#### [Stated problem]
Copy the rows below word for word, leaving out the pictures.

#### [Exercise materials]
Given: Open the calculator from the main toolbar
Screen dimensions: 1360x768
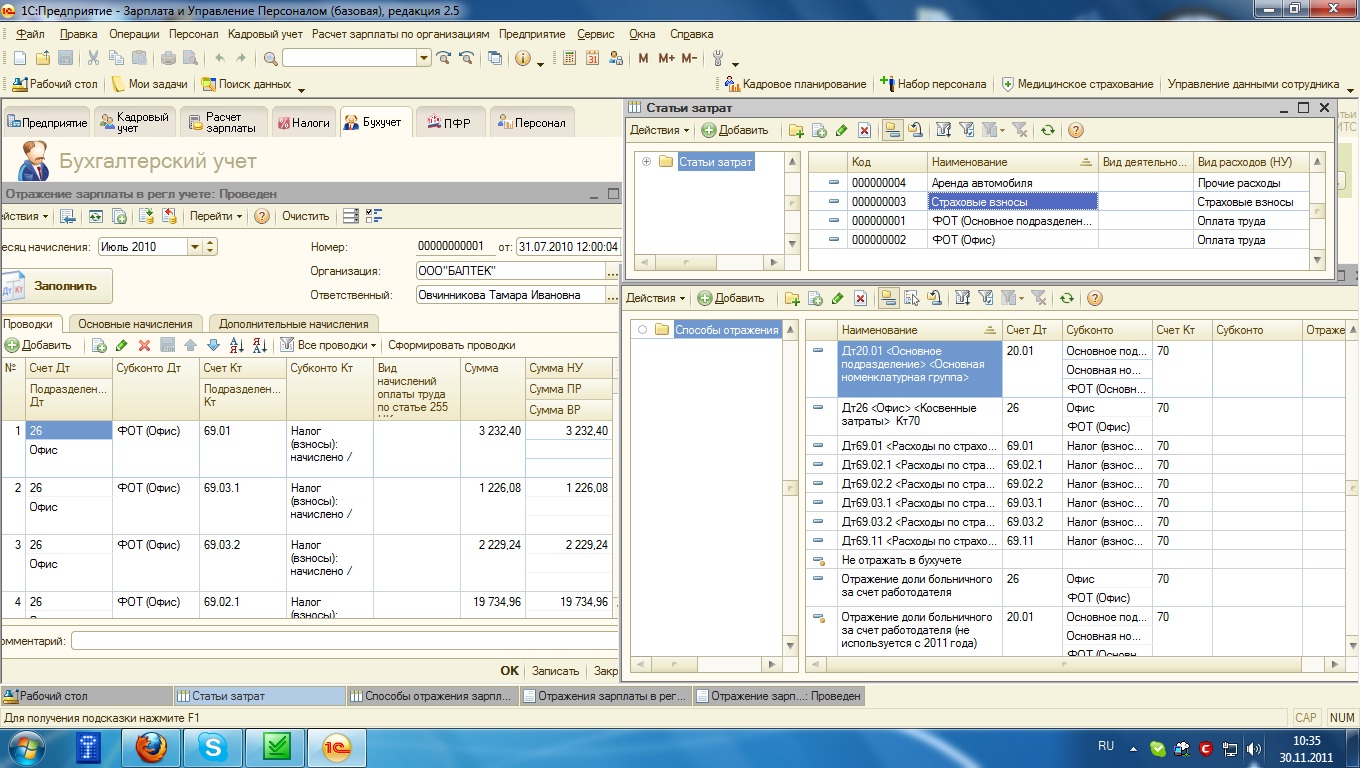Looking at the screenshot, I should (x=569, y=59).
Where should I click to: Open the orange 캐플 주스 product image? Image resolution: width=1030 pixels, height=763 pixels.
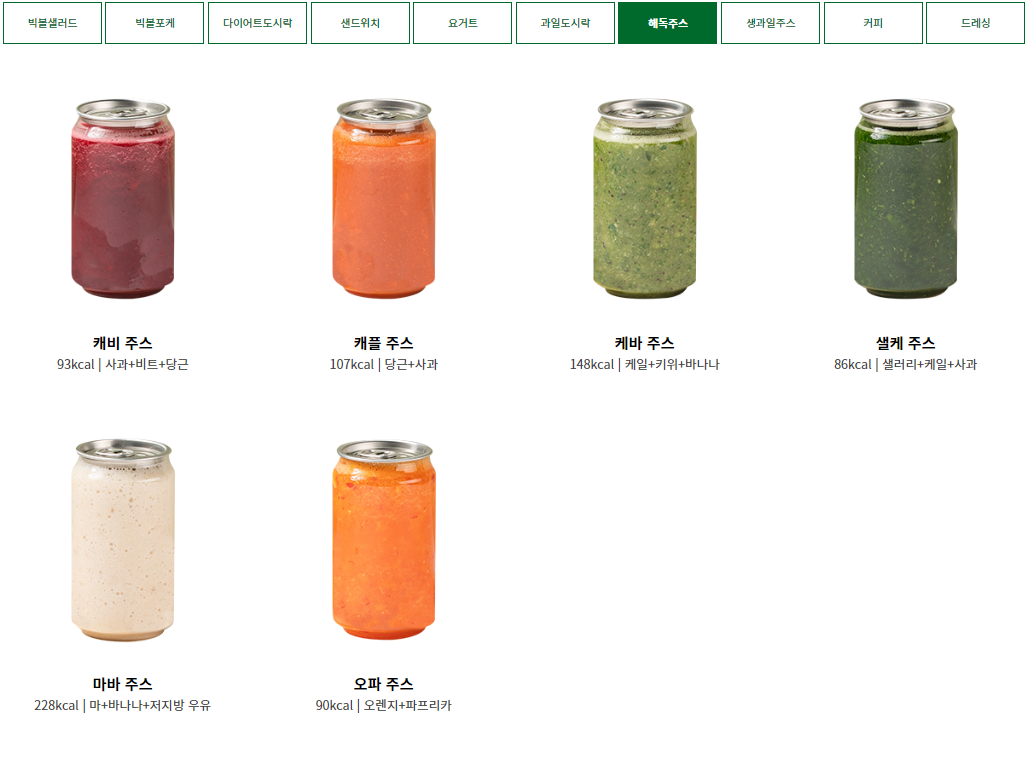click(384, 198)
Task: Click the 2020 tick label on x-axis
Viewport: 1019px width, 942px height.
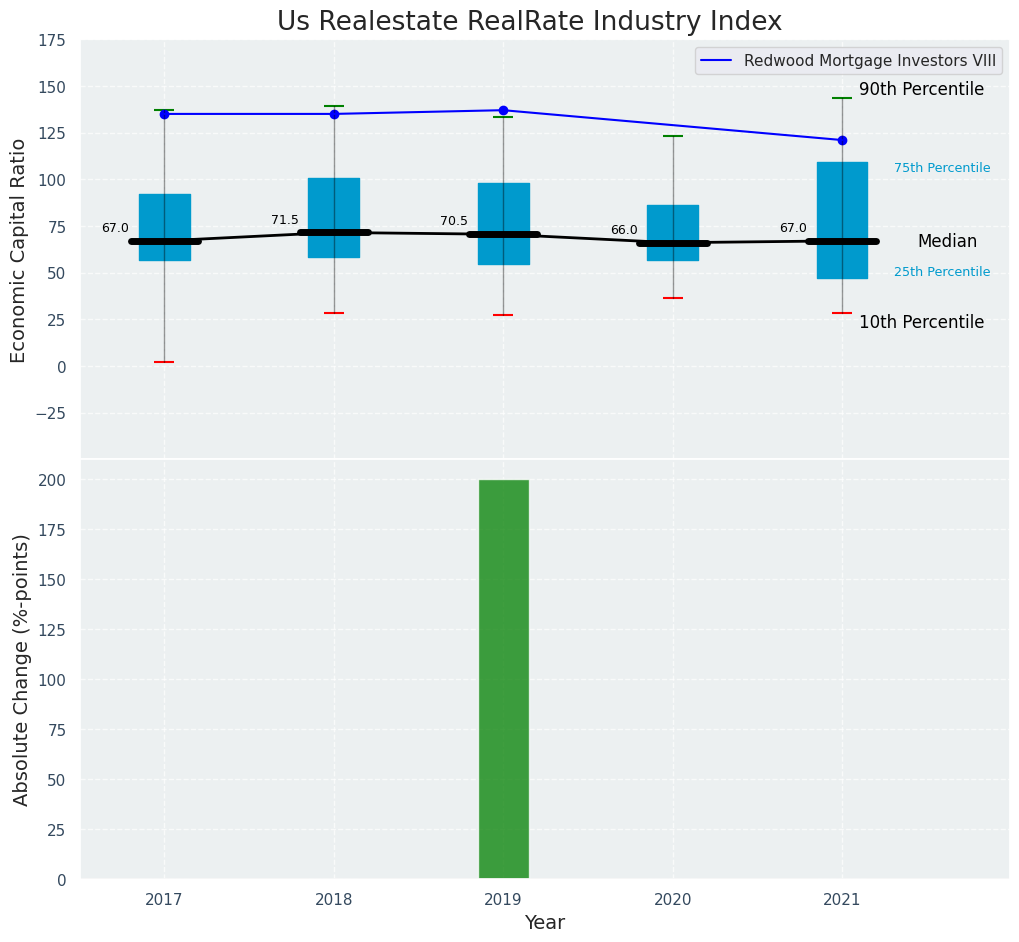Action: point(673,900)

#### [Output of the task]
Given: Open the calculator from the main toolbar
Screen dimensions: 1360x768
Looking at the screenshot, I should (x=569, y=59).
Where should I click to: Open the orange 캐플 주스 product image? Image resolution: width=1030 pixels, height=763 pixels.
click(384, 198)
Task: Click the 2020 tick label on x-axis
Viewport: 1019px width, 942px height.
Action: point(673,900)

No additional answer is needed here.